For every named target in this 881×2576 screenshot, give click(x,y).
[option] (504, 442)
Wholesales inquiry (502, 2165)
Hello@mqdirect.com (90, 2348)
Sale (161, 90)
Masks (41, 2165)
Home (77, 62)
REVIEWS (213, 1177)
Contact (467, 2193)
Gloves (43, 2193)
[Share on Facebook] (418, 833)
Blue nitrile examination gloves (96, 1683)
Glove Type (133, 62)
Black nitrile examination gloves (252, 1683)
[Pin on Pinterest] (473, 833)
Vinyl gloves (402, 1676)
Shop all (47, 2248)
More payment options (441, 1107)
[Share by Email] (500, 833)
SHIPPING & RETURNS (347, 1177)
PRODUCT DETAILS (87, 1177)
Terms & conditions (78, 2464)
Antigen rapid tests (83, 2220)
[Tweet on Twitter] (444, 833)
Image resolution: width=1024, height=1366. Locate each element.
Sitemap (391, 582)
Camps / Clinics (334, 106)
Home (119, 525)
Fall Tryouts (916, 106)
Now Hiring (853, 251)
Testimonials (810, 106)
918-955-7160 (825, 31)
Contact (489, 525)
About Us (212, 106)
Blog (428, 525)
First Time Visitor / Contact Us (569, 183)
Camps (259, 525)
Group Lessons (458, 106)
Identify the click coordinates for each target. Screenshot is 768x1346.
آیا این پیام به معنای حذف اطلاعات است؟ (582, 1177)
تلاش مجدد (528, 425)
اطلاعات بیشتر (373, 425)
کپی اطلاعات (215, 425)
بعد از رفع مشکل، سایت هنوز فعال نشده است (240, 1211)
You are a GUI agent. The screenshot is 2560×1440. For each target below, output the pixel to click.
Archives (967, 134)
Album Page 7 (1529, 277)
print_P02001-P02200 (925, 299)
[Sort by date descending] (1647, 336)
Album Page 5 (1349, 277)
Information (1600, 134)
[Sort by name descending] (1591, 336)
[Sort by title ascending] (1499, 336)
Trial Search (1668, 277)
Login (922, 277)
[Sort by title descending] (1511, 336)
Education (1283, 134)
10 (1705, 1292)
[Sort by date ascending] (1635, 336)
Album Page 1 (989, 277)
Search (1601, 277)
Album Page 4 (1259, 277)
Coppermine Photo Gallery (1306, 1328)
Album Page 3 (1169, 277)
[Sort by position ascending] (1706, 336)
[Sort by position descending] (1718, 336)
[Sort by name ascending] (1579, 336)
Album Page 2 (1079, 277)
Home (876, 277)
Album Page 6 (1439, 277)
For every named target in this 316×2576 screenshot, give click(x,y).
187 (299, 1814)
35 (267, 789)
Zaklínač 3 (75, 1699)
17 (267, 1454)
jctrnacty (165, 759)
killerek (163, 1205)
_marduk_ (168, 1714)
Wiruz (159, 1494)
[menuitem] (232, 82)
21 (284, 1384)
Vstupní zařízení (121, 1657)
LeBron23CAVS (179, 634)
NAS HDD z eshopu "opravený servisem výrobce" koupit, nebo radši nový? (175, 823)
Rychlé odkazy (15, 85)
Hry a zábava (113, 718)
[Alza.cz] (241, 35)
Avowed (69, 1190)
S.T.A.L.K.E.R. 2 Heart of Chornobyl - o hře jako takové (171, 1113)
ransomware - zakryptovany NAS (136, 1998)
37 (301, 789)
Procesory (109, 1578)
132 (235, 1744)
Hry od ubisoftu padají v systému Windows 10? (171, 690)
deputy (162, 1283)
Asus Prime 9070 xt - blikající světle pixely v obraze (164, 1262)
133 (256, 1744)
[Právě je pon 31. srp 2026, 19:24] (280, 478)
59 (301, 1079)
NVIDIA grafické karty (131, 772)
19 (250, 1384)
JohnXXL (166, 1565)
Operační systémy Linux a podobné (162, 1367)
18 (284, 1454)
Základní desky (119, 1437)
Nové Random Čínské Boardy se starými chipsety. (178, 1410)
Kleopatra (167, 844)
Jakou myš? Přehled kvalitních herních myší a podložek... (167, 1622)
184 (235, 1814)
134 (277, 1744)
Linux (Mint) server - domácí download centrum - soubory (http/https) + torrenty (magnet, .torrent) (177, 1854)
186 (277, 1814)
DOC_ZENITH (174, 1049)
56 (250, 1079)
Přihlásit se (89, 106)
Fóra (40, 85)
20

◆ ◆ ◆

▶ **WHAT IS EXPECTED**:
Search the records for the word "اطلاعات" and copy every line where it occurs.

▶ **YOUR SOLUTION**:
آیا این پیام به معنای حذف اطلاعات است؟ (582, 1177)
اطلاعات بیشتر (373, 425)
کپی اطلاعات (215, 425)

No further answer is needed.